(Saved data entries)
BEGIN

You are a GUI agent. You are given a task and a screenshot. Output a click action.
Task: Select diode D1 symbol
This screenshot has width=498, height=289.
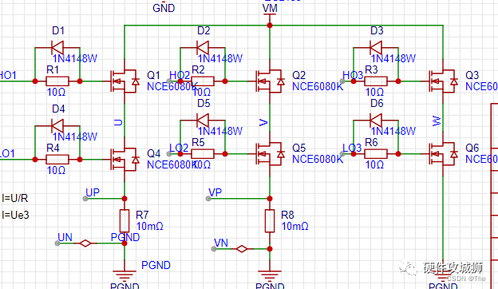click(x=57, y=48)
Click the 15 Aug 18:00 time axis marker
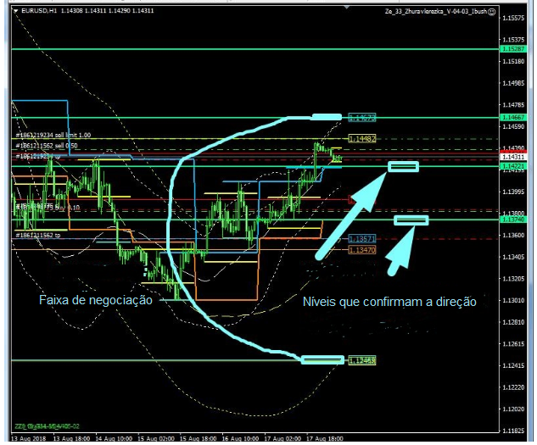 199,439
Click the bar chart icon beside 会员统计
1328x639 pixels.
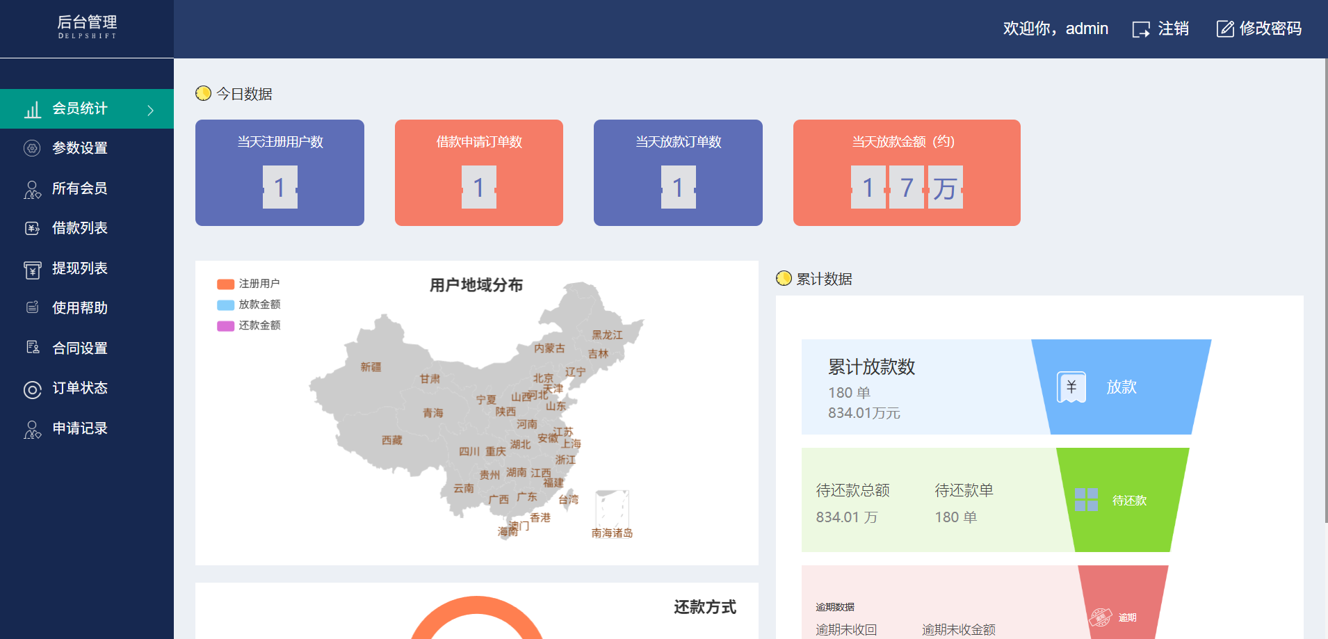[33, 110]
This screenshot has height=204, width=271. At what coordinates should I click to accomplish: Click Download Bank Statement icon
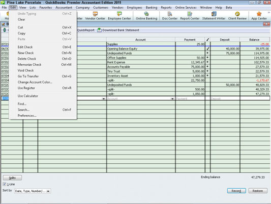tap(99, 30)
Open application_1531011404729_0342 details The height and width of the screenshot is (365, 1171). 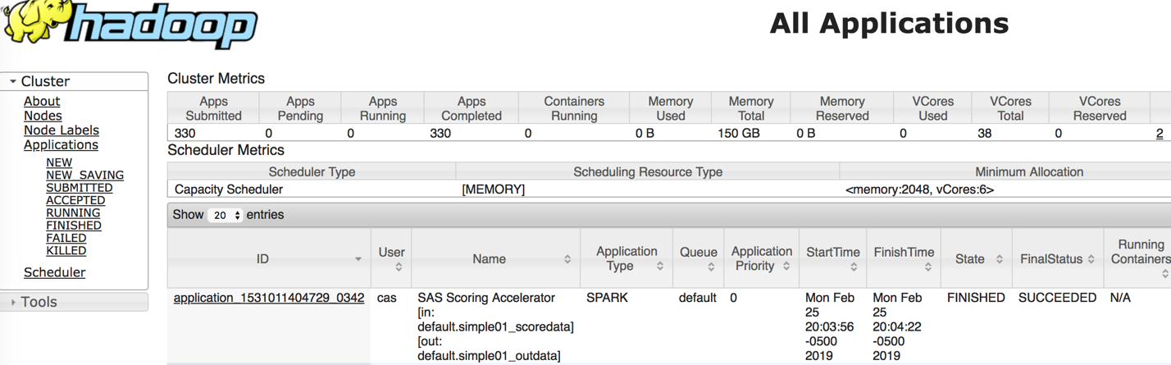click(x=269, y=298)
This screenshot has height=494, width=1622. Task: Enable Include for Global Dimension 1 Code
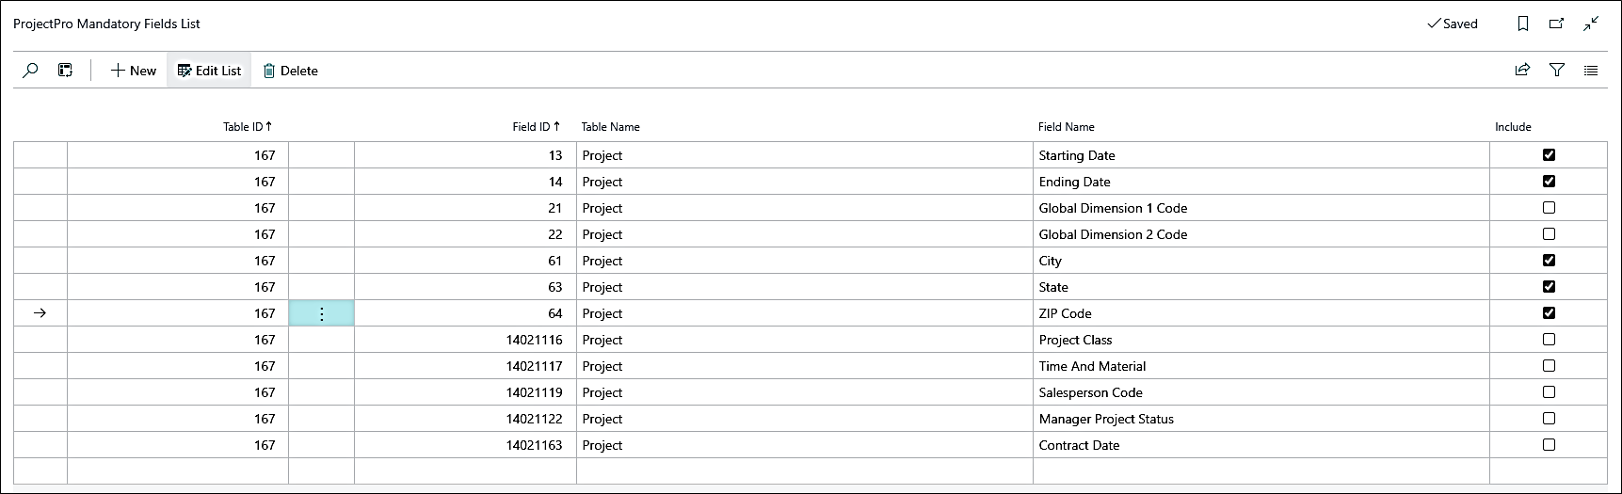1549,208
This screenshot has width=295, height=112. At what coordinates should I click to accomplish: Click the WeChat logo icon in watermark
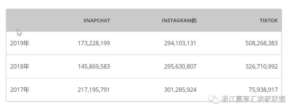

END

**EXERCISE AIM**. An answer containing only the lines from the one holding "This screenshot has height=494, width=1622." through the close of the entries above, reproduced exactly and stripped of pictures, is expected.

**EXERCISE OUTPUT**.
This screenshot has height=494, width=1622. Task: Enable Include for Global Dimension 1 Code
1549,208
This screenshot has width=295, height=112. At what coordinates should I click to accomplish: Click the WeChat logo icon in watermark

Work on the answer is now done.